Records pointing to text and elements
__________________________________________________

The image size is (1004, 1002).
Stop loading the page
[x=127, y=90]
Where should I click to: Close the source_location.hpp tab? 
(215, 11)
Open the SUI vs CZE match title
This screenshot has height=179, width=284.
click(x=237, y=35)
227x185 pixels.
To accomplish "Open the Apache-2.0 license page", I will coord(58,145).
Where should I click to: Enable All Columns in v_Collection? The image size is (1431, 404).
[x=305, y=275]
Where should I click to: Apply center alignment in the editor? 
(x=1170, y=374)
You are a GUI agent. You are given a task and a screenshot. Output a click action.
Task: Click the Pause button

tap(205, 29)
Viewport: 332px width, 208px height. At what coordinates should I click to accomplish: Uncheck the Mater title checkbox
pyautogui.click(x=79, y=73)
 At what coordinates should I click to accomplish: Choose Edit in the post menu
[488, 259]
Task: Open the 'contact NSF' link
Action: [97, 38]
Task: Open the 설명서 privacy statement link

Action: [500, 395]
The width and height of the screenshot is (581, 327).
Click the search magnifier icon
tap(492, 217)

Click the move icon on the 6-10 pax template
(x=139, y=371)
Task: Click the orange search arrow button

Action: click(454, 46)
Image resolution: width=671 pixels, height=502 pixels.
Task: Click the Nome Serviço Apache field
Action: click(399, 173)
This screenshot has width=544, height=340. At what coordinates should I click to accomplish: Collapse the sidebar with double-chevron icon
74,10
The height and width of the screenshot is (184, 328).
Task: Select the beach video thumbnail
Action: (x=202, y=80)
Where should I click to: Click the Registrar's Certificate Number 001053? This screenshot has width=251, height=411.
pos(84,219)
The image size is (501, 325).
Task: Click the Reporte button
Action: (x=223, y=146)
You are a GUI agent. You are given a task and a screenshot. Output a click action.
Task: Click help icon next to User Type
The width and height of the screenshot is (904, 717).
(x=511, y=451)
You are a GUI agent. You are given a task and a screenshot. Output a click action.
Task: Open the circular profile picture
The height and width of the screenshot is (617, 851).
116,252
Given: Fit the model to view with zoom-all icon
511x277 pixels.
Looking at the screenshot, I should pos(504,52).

__________________________________________________

Task statement ▸ Reproduce every line of the listing above verbatim.

Full answer ▸
The image size is (1004, 1002).
Stop loading the page
[x=127, y=90]
Where should I click to: Close the source_location.hpp tab? 
(215, 11)
Open the SUI vs CZE match title
This screenshot has height=179, width=284.
click(x=237, y=35)
227x185 pixels.
To accomplish "Open the Apache-2.0 license page", I will coord(58,145).
Where should I click to: Enable All Columns in v_Collection? The image size is (1431, 404).
[x=305, y=275]
Where should I click to: Apply center alignment in the editor? 
(x=1170, y=374)
You are a GUI agent. You are given a task and a screenshot. Output a click action.
Task: Click the Pause button

tap(205, 29)
Viewport: 332px width, 208px height. At what coordinates should I click to accomplish: Uncheck the Mater title checkbox
pyautogui.click(x=79, y=73)
 At what coordinates should I click to accomplish: Choose Edit in the post menu
[488, 259]
Task: Open the 'contact NSF' link
Action: [97, 38]
Task: Open the 설명서 privacy statement link

Action: [500, 395]
The width and height of the screenshot is (581, 327).
Click the search magnifier icon
tap(492, 217)

Click the move icon on the 6-10 pax template
(x=139, y=371)
Task: Click the orange search arrow button

Action: click(454, 46)
Image resolution: width=671 pixels, height=502 pixels.
Task: Click the Nome Serviço Apache field
Action: click(399, 173)
This screenshot has width=544, height=340. At what coordinates should I click to accomplish: Collapse the sidebar with double-chevron icon
74,10
The height and width of the screenshot is (184, 328).
Task: Select the beach video thumbnail
Action: (x=202, y=80)
Where should I click to: Click the Registrar's Certificate Number 001053? This screenshot has width=251, height=411.
pos(84,219)
The image size is (501, 325).
Task: Click the Reporte button
Action: (x=223, y=146)
You are a GUI agent. You are given a task and a screenshot. Output a click action.
Task: Click help icon next to User Type
The width and height of the screenshot is (904, 717).
(x=511, y=451)
You are a GUI agent. You are given a task and a screenshot. Output a click action.
Task: Open the circular profile picture
The height and width of the screenshot is (617, 851).
116,252
Given: Fit the model to view with zoom-all icon
511x277 pixels.
Looking at the screenshot, I should pos(504,52).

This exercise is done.